**Provided data**
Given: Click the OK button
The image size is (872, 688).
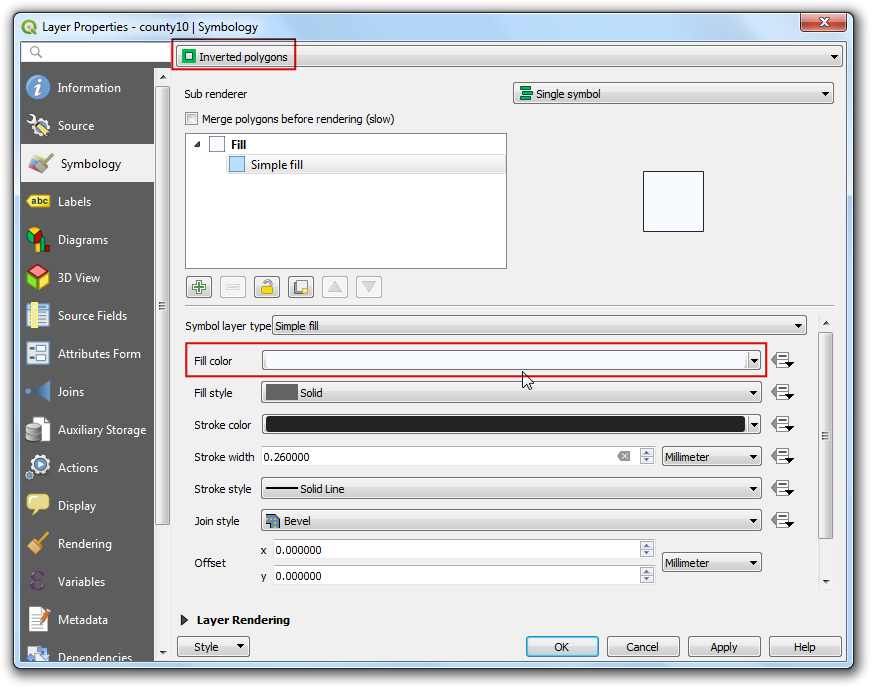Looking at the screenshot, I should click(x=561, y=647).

==

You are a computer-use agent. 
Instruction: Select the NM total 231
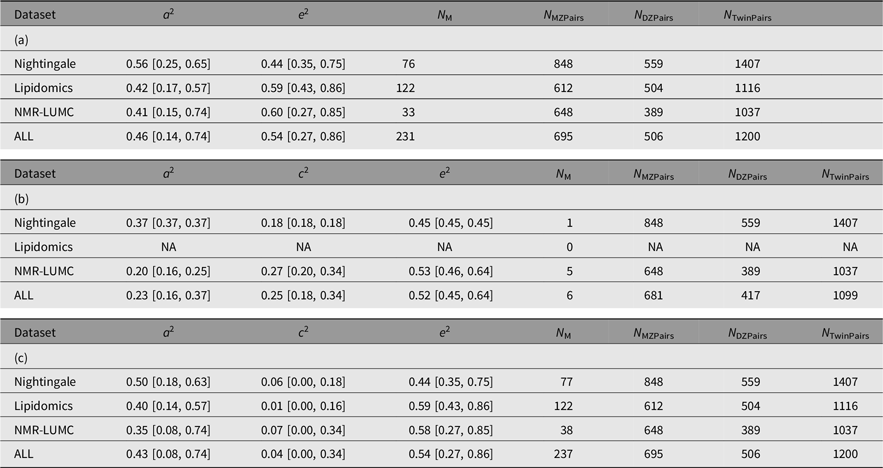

**Problem**
Start with the line above that contains "You are a computer-use agent." and stop after the line that contains "Instruction: Select the NM total 231". Output those lines exactly, and only those.

**Problem solution**
You are a computer-use agent. 
Instruction: Select the NM total 231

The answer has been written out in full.